- [EXERCISE BRIEF]:
Please extract the records exactly, from the line that contains "Where should I click to: Show" through the line that contains "click(459, 454)", both included, and nothing else.

- [DATA RECORDS]:
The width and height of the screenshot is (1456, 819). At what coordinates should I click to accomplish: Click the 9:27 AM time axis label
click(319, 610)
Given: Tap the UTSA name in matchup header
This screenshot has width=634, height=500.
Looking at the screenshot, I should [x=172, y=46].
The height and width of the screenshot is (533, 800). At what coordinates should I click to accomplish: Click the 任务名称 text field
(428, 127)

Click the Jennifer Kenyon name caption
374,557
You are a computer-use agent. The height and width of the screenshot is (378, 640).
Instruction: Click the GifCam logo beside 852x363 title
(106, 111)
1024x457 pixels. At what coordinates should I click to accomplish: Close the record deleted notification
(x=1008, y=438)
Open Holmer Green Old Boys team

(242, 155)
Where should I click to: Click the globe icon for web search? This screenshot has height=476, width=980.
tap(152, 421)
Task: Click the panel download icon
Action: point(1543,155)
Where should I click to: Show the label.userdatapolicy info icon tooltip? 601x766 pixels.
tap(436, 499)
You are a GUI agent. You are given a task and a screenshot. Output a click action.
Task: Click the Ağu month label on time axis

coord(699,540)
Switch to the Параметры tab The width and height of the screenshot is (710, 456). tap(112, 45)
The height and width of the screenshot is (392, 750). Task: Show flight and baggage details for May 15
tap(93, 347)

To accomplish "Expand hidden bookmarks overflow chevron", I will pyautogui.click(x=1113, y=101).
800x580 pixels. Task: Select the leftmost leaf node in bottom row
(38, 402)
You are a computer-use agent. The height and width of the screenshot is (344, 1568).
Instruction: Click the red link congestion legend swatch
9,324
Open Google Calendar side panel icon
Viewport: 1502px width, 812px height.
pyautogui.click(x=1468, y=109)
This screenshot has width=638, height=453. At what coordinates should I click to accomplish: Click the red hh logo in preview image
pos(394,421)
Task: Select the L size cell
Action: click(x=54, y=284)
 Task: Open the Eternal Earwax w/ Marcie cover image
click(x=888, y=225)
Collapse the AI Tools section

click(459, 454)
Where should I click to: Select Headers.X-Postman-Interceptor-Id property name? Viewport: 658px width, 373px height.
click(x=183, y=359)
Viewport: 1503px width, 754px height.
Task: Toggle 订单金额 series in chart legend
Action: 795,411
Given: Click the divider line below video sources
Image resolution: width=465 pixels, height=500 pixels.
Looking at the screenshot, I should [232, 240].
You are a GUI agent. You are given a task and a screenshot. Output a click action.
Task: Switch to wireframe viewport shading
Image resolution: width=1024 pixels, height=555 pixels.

- [REPLY]:
Where should I click to: Show the label.userdatapolicy info icon tooltip? 601x766 pixels.
tap(436, 499)
You are a GUI agent. You are given a task and a screenshot. Output a click action.
Task: Click the Ağu month label on time axis

coord(699,540)
Switch to the Параметры tab The width and height of the screenshot is (710, 456). tap(112, 45)
The height and width of the screenshot is (392, 750). Task: Show flight and baggage details for May 15
tap(93, 347)

To accomplish "Expand hidden bookmarks overflow chevron", I will pyautogui.click(x=1113, y=101).
800x580 pixels. Task: Select the leftmost leaf node in bottom row
(38, 402)
You are a computer-use agent. The height and width of the screenshot is (344, 1568).
Instruction: Click the red link congestion legend swatch
9,324
Open Google Calendar side panel icon
Viewport: 1502px width, 812px height.
pyautogui.click(x=1468, y=109)
This screenshot has width=638, height=453. At what coordinates should I click to accomplish: Click the red hh logo in preview image
pos(394,421)
Task: Select the L size cell
Action: click(x=54, y=284)
 Task: Open the Eternal Earwax w/ Marcie cover image
click(x=888, y=225)
Collapse the AI Tools section

click(459, 454)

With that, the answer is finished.